Oui. Une seule personne peut constituer une SA. Tant que la société ne compte qu’un actionnaire, un administrateur unique peut exercer les pouvoirs du conseil d’administration dans le modèle moniste.
Quel capital minimum faut-il pour une SA ?
Le capital souscrit doit atteindre au moins 30 000 euros. Chaque action souscrite en numéraire doit être libérée à hauteur d’au moins un quart lors de la constitution.

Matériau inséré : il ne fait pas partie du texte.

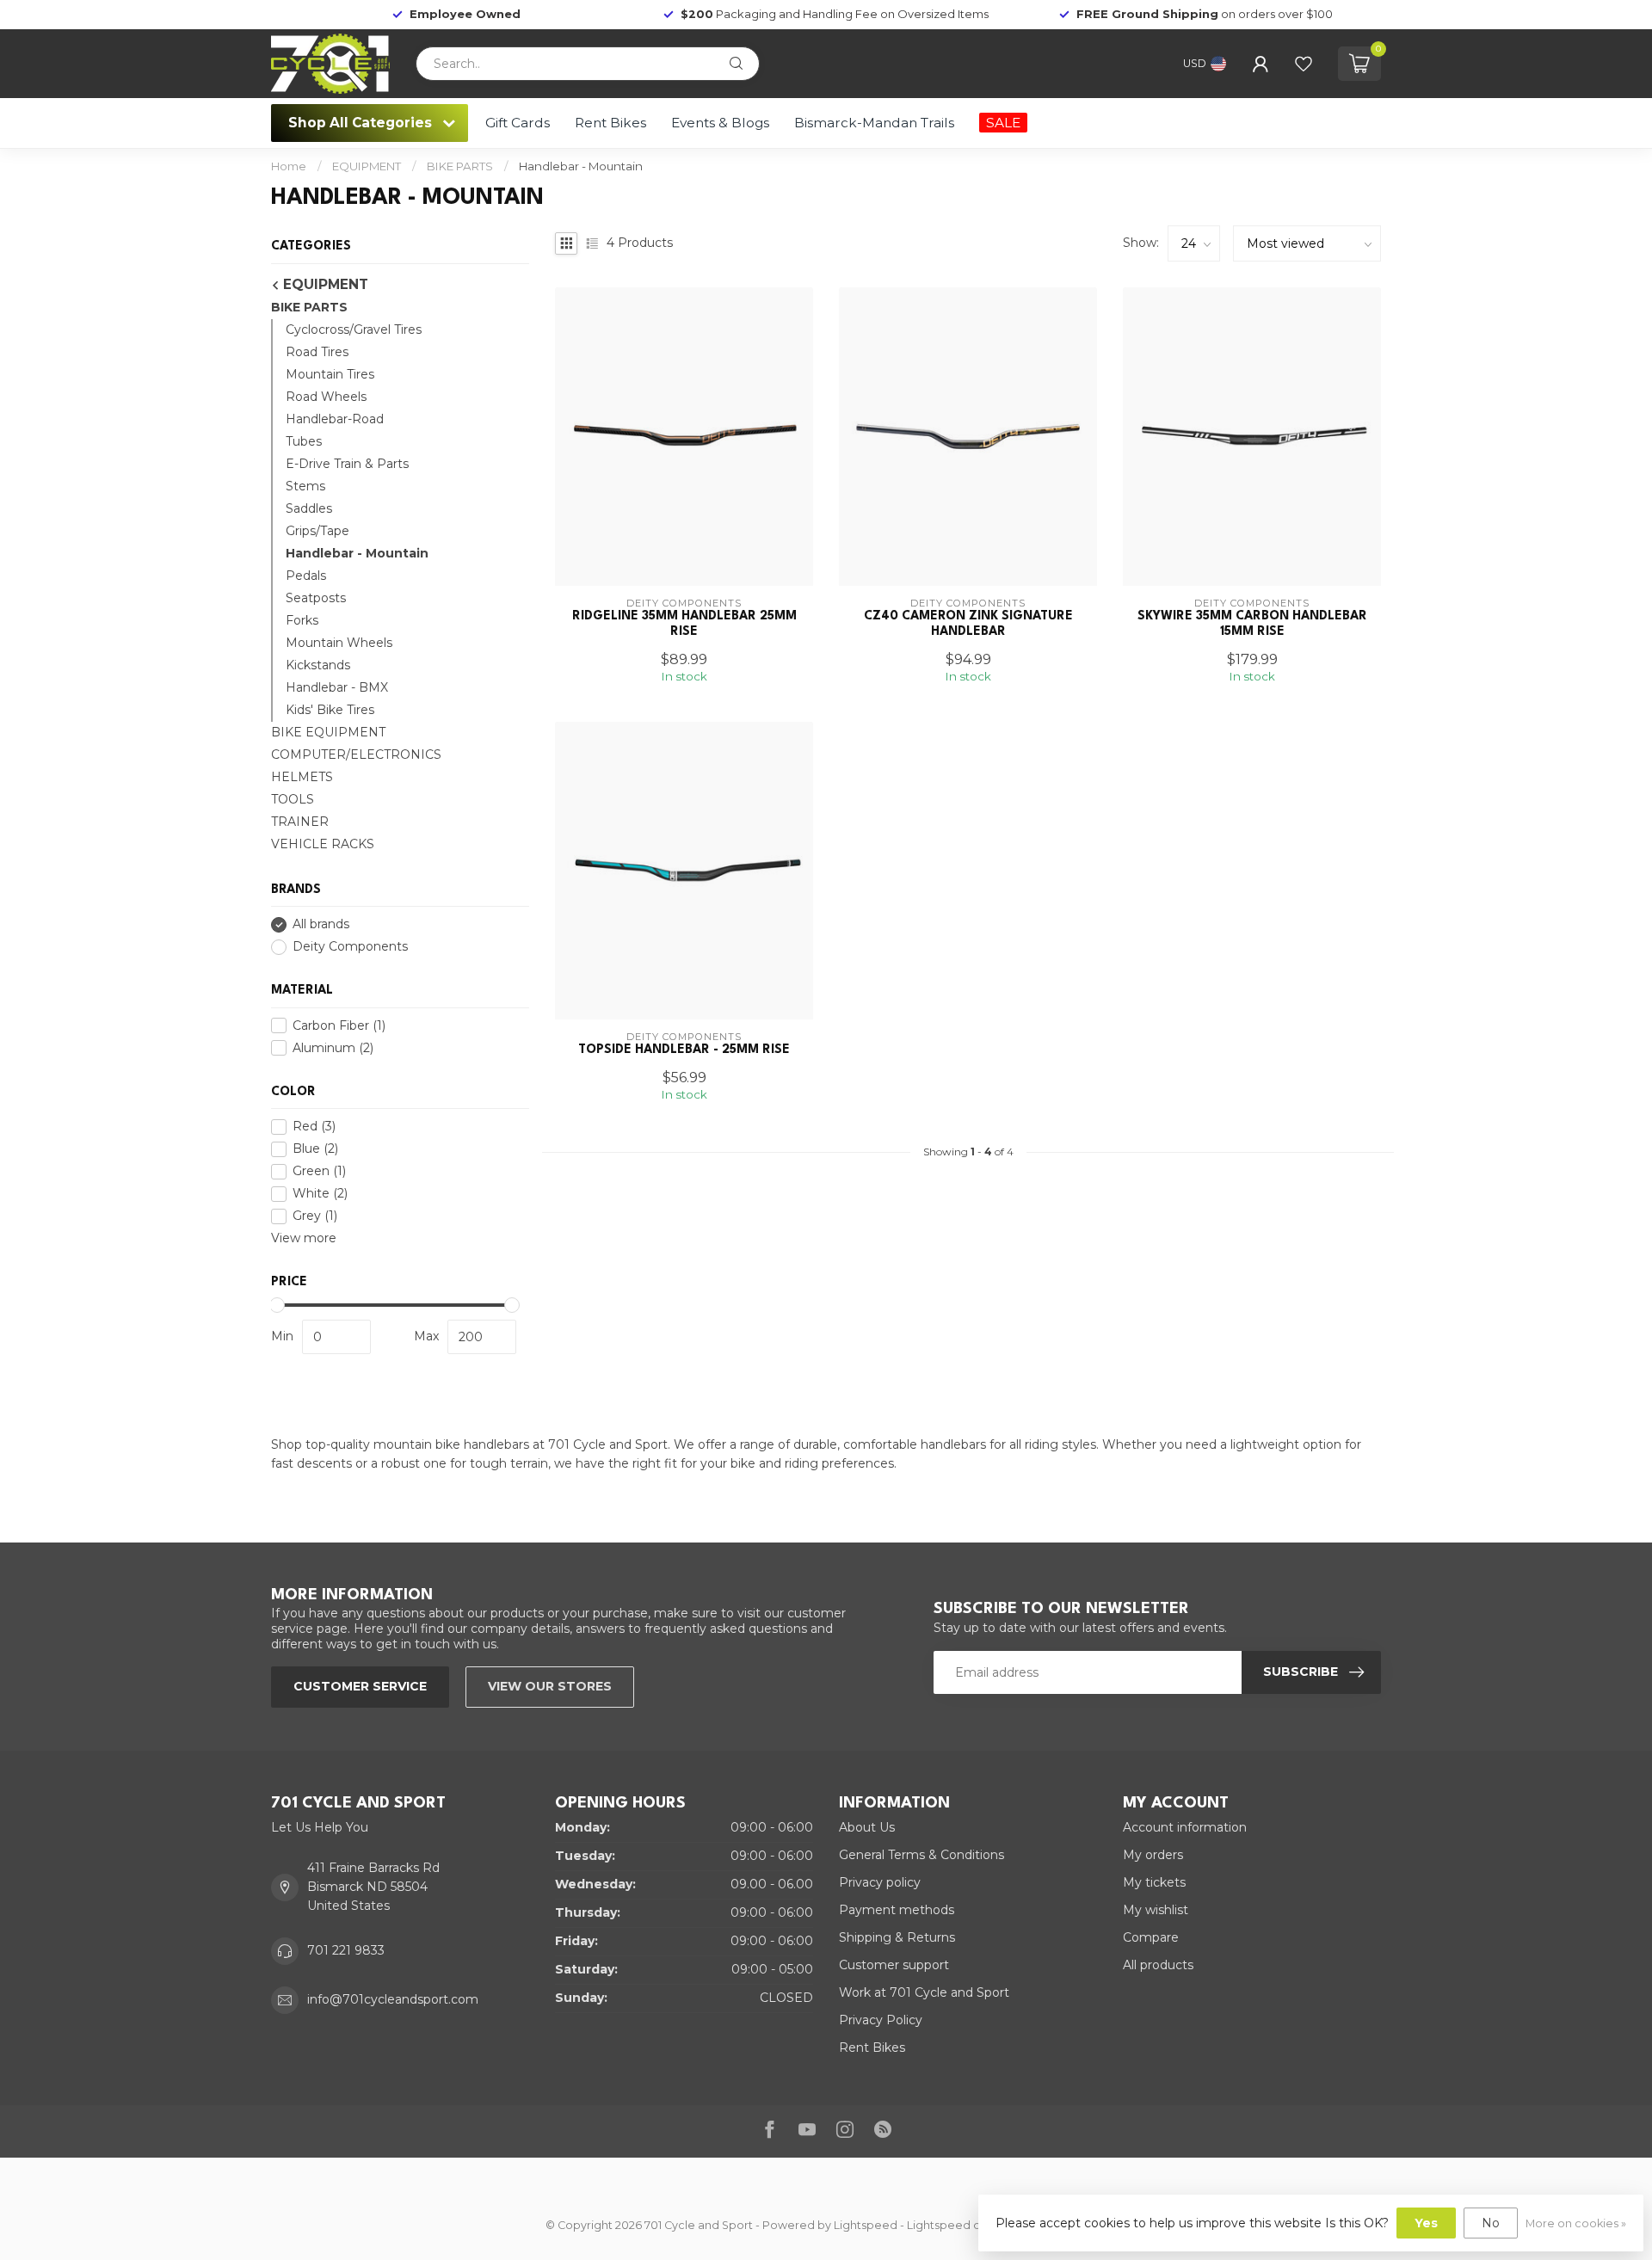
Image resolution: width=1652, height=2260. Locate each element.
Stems (305, 486)
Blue (315, 1148)
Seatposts (316, 598)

Quelle différence existe entre la SA et la SAS ?
Les deux formes exigent un capital minimum de 30 000 euros. La SA suit un cadre légal détaillé avec une gouvernance moniste ou dualiste. La SAS confie une part plus large de son organisation aux statuts autour d’un président.
Un administrateur doit-il résider au Luxembourg ?
La loi sur les sociétés ne fixe pas de condition générale de nationalité ou de résidence pour les administrateurs. La résidence fiscale et la direction effective de la société relèvent d’une analyse distincte fondée sur les faits.
Combien de temps dure la constitution d’une SA ?
La loi ne fixe pas de durée unique. Le calendrier dépend notamment de la préparation des statuts, du dépôt du capital, des contrôles d’identification, de la disponibilité du notaire et des autorisations liées à l’activité.